● **Text shown**
When someone searches the web and asks a question such as “what is the capital of Poland” or “what is the birth date of George Washington” a web search engine such as Google may not be very helpful in providing an answer if it provides a list of web pages that might answer that query instead of an actual answer. People in the SEO community have been referring to such answers as Featured Snippets.

Google answering a direct question with a factual answer.
A patent granted to Google this week describes how Google indexes data across the web and may look to a large collection of facts (in a fact repository such as a knowledge graph) to check upon and verify such answers, so that it can deliver them with more confidence and certainty, like in the answer to the question about George Washington’s birthday shown above.
The patent tells us that some efforts to build a search engine that can “provide quick answers to factual questions have shortcomings.” One of these is that the answers may come from a single source, such as “a particular encyclopedia.” Why this is perceived as a shortcoming is that it is:
…unlikely to answer any questions concerning popular cultures, such as questions about movies, songs or the like, and is also unlikely to answer any questions about products, services, retail and wholesale businesses and so on. If the set of sources used by such a search engine were to be expanded, however, such expansion might introduce the possibility of contradictory or ambiguous answers. Furthermore, as the universe of sources expands, information may be drawn from untrustworthy sources or sources of unknown reliability.
If we instead use all of the data across the web as a potential source of answers, we get a much wider range of topics and things that questions can be answered about.

● **Exercise goal**
Copy the text above about Google's factual answers word for word, taking the stretch from "When someone searches" through "a factual answer.".

● **Information shown**

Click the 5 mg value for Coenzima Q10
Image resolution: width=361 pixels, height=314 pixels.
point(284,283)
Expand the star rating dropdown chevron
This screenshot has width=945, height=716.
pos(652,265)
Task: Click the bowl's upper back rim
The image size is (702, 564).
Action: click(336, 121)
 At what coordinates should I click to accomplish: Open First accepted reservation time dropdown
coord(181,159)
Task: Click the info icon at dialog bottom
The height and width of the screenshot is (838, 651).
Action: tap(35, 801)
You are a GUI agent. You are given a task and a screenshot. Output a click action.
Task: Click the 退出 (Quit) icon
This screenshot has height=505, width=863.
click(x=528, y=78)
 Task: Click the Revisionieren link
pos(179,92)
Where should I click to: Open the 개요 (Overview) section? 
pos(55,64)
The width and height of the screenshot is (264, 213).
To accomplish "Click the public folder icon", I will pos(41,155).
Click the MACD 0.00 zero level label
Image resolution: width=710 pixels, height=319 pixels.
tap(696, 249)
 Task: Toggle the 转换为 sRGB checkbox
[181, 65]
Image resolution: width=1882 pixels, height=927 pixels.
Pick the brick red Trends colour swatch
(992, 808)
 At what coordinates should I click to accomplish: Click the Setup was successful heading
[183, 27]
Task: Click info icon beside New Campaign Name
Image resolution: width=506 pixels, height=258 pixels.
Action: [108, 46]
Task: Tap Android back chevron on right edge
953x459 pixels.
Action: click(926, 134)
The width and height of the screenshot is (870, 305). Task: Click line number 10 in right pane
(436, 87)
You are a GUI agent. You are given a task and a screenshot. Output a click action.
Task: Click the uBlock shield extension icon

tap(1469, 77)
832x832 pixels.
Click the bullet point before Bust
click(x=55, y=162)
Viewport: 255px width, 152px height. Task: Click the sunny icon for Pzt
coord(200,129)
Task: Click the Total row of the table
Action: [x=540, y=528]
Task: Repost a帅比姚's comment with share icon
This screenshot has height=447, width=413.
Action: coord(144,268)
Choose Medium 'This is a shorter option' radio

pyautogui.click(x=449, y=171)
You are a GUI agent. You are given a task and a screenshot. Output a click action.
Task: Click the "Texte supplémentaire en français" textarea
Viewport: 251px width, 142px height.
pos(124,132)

● **Output for this exercise**
When someone searches the web and asks a question such as “what is the capital of Poland” or “what is the birth date of George Washington” a web search engine such as Google may not be very helpful in providing an answer if it provides a list of web pages that might answer that query instead of an actual answer. People in the SEO community have been referring to such answers as Featured Snippets.

Google answering a direct question with a factual answer.